Items from a data source
* * *

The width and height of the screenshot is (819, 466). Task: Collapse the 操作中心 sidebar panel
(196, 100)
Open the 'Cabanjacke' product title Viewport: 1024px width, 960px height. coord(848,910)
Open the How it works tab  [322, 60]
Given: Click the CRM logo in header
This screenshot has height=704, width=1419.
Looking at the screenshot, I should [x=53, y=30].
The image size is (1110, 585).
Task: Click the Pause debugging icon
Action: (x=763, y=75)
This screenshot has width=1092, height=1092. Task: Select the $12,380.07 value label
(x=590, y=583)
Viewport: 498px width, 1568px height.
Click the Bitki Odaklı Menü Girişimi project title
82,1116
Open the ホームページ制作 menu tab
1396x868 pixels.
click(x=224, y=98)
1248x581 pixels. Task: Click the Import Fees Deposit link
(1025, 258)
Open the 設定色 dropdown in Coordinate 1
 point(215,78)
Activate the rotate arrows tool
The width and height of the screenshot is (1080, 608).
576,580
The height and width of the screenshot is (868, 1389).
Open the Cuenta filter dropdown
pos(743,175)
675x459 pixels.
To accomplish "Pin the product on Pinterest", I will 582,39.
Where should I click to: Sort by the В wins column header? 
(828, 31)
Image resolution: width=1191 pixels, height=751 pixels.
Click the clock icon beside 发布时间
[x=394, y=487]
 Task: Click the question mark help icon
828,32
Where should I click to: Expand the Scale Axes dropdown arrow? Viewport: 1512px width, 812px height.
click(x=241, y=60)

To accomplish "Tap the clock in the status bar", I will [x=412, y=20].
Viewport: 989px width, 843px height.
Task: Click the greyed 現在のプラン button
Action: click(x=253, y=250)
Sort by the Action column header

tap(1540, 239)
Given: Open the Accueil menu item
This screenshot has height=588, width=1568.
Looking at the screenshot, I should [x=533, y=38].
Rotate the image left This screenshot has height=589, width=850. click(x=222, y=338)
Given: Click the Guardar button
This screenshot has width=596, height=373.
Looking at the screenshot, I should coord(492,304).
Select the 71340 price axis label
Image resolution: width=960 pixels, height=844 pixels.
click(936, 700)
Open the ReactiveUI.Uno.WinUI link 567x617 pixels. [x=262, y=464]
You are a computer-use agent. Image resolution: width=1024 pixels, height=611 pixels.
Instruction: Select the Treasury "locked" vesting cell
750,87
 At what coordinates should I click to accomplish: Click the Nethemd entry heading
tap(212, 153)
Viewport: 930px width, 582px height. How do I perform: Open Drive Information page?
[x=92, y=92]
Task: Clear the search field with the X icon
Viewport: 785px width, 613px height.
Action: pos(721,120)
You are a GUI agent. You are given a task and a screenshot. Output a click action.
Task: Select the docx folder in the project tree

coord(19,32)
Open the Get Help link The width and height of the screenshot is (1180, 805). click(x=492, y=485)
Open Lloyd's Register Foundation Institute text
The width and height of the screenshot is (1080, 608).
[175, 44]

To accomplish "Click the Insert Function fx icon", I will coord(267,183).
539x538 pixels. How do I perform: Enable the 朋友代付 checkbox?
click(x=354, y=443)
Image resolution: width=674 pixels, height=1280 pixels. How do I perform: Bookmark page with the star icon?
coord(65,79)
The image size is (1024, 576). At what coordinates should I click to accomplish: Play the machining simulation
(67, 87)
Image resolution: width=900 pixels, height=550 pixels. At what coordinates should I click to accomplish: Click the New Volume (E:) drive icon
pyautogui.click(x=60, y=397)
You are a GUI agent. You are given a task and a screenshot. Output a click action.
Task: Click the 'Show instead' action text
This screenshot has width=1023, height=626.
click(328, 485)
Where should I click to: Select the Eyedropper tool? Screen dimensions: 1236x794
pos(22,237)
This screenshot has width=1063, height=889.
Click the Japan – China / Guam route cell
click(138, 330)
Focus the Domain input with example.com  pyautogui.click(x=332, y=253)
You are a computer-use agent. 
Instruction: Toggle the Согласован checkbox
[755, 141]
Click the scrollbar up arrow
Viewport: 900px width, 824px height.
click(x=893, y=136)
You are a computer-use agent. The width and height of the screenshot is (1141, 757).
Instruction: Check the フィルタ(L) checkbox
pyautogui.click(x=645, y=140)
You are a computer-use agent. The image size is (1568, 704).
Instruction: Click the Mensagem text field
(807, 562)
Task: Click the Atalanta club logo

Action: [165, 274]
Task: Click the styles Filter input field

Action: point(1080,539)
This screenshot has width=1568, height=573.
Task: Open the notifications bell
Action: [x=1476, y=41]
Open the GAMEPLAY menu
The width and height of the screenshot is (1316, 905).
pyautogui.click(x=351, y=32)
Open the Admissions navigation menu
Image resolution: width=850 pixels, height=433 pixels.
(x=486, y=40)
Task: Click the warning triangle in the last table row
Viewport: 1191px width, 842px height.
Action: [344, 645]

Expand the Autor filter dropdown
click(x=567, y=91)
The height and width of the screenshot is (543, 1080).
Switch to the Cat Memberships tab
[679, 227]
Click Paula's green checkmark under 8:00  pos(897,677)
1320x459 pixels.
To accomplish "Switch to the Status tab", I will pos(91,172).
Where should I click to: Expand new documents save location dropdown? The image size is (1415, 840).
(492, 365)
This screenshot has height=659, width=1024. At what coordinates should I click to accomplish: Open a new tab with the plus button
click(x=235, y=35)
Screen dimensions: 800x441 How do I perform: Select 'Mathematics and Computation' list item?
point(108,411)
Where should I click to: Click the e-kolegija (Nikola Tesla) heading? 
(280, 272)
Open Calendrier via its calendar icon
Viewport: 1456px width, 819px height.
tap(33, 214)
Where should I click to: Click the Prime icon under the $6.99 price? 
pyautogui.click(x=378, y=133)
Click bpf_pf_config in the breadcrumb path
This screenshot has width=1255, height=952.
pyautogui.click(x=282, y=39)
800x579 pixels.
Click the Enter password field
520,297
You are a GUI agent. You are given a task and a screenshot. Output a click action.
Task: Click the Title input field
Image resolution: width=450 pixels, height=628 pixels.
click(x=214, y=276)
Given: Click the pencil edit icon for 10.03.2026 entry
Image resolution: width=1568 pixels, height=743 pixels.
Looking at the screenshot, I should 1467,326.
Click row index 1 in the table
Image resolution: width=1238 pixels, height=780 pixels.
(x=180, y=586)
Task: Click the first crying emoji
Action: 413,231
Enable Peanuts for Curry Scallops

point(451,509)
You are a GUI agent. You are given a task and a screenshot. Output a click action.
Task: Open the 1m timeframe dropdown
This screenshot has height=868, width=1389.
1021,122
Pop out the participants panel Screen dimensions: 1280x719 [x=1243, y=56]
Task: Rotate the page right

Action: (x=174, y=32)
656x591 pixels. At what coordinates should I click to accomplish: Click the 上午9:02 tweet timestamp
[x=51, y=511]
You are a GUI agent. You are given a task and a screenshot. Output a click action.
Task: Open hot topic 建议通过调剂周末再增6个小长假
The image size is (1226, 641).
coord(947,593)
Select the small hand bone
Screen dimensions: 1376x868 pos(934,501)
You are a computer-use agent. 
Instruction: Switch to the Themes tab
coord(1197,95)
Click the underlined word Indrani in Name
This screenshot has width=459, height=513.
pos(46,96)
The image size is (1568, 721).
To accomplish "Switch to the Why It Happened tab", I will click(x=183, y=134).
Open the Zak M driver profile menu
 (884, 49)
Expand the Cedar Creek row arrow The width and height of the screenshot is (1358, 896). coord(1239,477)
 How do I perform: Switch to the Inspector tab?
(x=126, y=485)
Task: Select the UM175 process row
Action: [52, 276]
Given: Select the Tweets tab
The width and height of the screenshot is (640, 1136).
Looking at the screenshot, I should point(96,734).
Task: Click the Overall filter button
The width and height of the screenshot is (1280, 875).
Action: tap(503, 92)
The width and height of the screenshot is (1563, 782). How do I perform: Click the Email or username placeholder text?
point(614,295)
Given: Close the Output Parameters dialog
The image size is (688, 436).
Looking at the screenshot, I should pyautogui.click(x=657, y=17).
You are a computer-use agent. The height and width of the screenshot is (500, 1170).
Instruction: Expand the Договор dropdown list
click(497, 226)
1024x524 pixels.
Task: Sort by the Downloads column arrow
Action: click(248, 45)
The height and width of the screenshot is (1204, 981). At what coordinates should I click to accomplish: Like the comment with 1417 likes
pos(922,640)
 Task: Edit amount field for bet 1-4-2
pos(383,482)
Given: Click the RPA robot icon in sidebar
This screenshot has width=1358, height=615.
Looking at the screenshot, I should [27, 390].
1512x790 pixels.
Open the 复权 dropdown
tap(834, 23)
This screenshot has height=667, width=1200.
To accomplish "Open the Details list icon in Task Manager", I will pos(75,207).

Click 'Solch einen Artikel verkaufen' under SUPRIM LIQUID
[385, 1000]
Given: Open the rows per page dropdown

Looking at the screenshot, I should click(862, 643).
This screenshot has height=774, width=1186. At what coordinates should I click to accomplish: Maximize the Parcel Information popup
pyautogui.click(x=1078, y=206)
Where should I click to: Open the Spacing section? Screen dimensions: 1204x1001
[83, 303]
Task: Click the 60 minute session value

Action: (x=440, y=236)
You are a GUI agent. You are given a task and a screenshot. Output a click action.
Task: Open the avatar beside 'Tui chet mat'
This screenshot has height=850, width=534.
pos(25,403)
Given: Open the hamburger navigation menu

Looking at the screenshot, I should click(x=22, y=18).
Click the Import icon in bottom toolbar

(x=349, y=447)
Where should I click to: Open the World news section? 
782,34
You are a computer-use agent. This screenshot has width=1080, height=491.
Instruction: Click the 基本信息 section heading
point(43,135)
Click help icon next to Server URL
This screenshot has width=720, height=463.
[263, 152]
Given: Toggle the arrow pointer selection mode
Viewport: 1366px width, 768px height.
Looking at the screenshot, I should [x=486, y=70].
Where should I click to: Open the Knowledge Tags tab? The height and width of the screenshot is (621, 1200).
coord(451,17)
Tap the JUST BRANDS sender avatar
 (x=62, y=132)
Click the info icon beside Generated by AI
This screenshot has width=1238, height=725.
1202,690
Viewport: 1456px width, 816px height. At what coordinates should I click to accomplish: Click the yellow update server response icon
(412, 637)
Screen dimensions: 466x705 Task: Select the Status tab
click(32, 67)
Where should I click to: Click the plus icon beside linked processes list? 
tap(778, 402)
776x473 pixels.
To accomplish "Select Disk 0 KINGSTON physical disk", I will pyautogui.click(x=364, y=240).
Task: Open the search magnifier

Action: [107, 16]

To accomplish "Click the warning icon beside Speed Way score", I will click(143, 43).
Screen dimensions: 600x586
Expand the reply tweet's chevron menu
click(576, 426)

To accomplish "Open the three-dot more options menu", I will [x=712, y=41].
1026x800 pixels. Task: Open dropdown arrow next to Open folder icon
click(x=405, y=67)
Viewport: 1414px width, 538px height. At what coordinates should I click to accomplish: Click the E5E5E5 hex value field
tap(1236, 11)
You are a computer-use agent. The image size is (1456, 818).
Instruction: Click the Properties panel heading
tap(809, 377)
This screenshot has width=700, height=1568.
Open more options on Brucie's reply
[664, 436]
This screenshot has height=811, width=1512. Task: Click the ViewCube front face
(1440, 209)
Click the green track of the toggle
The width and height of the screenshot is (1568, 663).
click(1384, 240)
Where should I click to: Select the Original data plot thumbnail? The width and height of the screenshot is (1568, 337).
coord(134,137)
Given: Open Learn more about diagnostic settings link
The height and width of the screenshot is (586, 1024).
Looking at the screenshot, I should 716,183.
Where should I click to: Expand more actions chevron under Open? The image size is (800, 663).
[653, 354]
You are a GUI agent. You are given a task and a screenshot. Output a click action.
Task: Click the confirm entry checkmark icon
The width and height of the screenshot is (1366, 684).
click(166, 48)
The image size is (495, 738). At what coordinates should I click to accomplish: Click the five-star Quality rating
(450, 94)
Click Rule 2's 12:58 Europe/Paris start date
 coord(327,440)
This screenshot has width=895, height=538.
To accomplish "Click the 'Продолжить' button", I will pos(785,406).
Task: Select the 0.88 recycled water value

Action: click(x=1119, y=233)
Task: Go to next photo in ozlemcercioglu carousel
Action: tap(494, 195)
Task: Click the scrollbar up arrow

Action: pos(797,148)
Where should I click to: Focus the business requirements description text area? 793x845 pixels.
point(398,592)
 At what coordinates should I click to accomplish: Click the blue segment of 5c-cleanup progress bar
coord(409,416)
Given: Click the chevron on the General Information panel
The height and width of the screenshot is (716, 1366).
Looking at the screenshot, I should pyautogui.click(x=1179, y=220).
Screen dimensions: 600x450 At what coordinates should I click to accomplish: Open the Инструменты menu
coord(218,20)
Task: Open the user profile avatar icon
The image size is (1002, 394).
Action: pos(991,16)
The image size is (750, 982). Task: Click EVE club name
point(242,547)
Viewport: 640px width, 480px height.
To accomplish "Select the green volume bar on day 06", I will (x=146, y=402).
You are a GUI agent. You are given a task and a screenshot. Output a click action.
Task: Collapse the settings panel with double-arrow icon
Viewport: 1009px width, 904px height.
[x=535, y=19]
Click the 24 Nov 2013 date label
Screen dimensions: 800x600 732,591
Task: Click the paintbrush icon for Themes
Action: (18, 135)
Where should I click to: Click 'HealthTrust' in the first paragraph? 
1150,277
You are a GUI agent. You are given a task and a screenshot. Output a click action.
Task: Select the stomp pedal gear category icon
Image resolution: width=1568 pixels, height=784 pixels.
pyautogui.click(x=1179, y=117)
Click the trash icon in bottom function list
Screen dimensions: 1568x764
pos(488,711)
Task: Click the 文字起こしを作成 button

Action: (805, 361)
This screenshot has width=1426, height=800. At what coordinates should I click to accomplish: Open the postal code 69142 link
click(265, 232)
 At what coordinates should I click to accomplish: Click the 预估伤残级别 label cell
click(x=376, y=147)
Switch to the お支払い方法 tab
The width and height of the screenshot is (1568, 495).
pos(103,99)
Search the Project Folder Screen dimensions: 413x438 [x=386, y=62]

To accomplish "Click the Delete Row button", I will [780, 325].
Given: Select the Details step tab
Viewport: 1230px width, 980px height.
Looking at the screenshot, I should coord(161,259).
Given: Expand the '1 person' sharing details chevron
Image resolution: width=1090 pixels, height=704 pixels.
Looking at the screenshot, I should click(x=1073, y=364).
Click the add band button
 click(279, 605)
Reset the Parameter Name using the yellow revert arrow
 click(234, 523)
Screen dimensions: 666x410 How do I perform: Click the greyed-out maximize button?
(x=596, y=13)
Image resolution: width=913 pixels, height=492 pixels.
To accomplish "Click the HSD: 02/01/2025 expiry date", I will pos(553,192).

* * *

From the records above, print only the lines between the one holding "Viewport: 1009px width, 904px height." and the one holding "Search the Project", inclusive, exactly as they stand.

Viewport: 1009px width, 904px height.
[x=535, y=19]
Click the 24 Nov 2013 date label
Screen dimensions: 800x600 732,591
Task: Click the paintbrush icon for Themes
Action: (18, 135)
Where should I click to: Click 'HealthTrust' in the first paragraph? 
1150,277
You are a GUI agent. You are given a task and a screenshot. Output a click action.
Task: Select the stomp pedal gear category icon
Image resolution: width=1568 pixels, height=784 pixels.
pyautogui.click(x=1179, y=117)
Click the trash icon in bottom function list
Screen dimensions: 1568x764
pos(488,711)
Task: Click the 文字起こしを作成 button

Action: (805, 361)
This screenshot has width=1426, height=800. At what coordinates should I click to accomplish: Open the postal code 69142 link
click(265, 232)
 At what coordinates should I click to accomplish: Click the 预估伤残级别 label cell
click(x=376, y=147)
Switch to the お支払い方法 tab
The width and height of the screenshot is (1568, 495).
pos(103,99)
Search the Project Folder Screen dimensions: 413x438 [x=386, y=62]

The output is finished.